Coder Social home page Coder Social logo

Comments (8)

Fatal1ty avatar Fatal1ty commented on July 1, 2024

Hey @mishamsk

First of all, congratulations on your project publication! I'll consider using it when I need to do some parsing stuff.

When I was developing discriminator feature, I thought about adding an attribute to Discriminator that would keep a tag generator function. In the current implementation it's hardcoded to take the tag from a dataclass field which you specifed in Discriminator object. For example, if we have Discriminator(field="__type", include_subtypes=True), the following variant registration code will be generated:

for variant in iter_all_subclasses(__main__.Node):
    try:
        variants_map[variant.__dict__['__type']] = variant
    except KeyError:
        continue

By introducing a tag generator function we can change it. For example, if we have Discriminator(field="__type", variant_tag_getter=lambda cls: cls.__name__, include_subtypes=True) the following variant registration code will be generated:

for variant in iter_all_subclasses(__main__.Node):
    try:
        variants_map[variant_tag_getter(variant)] = variant
    except KeyError:
        continue

I'm bad at naming but I guess that variant_tag_getter will more clearly indicate the purpose instead of variant_tagger_fn which may imply the "post serialize hook" functionality.

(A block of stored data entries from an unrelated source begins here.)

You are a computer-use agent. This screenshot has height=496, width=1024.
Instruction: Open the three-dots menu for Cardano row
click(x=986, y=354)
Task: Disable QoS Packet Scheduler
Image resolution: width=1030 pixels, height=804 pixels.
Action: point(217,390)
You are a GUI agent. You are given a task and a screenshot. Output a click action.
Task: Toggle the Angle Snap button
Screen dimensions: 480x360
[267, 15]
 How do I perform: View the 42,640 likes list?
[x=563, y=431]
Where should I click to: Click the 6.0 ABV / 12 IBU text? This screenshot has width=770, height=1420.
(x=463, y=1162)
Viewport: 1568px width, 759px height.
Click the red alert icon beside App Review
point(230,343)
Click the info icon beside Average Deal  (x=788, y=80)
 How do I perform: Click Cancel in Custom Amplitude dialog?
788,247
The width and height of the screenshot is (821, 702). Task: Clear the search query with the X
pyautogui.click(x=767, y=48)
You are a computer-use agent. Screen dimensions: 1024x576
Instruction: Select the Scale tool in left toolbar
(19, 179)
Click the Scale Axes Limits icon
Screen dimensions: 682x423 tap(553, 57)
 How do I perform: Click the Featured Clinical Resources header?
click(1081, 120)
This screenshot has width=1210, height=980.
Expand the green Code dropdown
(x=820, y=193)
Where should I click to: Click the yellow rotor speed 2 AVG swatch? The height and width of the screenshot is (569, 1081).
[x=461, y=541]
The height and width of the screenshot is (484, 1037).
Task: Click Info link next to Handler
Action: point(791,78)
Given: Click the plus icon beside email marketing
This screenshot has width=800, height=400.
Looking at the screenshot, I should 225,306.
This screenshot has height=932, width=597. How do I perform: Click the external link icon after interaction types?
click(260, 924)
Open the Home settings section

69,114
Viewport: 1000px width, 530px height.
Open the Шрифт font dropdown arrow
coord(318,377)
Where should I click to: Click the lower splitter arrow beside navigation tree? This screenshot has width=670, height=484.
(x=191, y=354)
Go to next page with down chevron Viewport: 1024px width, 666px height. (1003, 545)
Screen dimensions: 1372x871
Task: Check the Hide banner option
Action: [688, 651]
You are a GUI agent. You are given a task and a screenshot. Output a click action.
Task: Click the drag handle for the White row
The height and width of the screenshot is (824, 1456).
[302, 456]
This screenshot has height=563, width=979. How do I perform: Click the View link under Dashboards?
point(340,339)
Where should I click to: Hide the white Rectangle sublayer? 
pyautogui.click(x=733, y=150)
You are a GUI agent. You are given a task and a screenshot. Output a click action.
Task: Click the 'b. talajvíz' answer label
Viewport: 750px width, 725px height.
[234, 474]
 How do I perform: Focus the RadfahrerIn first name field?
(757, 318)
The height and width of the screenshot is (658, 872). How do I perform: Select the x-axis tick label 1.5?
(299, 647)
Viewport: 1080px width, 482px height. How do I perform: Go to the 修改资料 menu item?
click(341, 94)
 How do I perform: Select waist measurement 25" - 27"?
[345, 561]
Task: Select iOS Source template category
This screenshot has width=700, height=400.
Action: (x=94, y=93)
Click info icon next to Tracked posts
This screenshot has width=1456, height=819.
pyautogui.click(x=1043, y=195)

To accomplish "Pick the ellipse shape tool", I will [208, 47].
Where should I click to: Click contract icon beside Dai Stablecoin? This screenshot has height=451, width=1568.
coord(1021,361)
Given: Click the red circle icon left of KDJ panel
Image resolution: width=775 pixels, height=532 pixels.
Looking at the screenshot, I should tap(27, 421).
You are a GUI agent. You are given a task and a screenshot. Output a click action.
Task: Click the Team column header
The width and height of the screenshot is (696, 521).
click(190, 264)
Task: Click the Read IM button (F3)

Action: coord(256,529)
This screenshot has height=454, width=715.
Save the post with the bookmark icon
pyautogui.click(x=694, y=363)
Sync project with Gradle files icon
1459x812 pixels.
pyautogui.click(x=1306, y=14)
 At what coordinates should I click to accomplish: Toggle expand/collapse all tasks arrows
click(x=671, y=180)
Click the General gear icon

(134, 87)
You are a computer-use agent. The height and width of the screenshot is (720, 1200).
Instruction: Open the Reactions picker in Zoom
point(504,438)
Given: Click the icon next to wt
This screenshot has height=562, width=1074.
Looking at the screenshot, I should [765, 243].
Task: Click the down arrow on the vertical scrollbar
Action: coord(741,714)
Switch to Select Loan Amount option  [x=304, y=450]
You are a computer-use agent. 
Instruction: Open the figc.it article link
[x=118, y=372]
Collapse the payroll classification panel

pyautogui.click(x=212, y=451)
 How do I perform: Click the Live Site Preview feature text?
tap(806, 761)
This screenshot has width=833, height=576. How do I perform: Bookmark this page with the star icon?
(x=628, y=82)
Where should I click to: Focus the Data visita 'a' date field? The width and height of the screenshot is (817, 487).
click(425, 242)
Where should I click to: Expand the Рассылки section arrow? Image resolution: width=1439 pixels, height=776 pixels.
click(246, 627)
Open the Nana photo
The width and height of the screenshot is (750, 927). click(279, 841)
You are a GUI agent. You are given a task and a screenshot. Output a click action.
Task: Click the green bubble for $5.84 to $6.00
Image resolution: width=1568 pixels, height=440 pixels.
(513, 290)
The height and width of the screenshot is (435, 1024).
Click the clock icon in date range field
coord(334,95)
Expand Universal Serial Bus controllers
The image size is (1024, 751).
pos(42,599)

The question is, do we need or will we need functionality of automatic adding tags to all variants on serialization, so we could avoid using __post_serialize__ hooks. We can add a bool parameter add_tag_on_serialization (just a working name) to Discriminator for this but let's keep it for a separate issue.

What do you think? Maybe I'm missing something and you have your own vision of solving this issue.

from mashumaro.

mishamsk avatar mishamsk commented on July 1, 2024

@Fatal1ty first thanks for the wishes! it took me way to much time;-)

rgd your design suggestion, I have a couple of thoughts.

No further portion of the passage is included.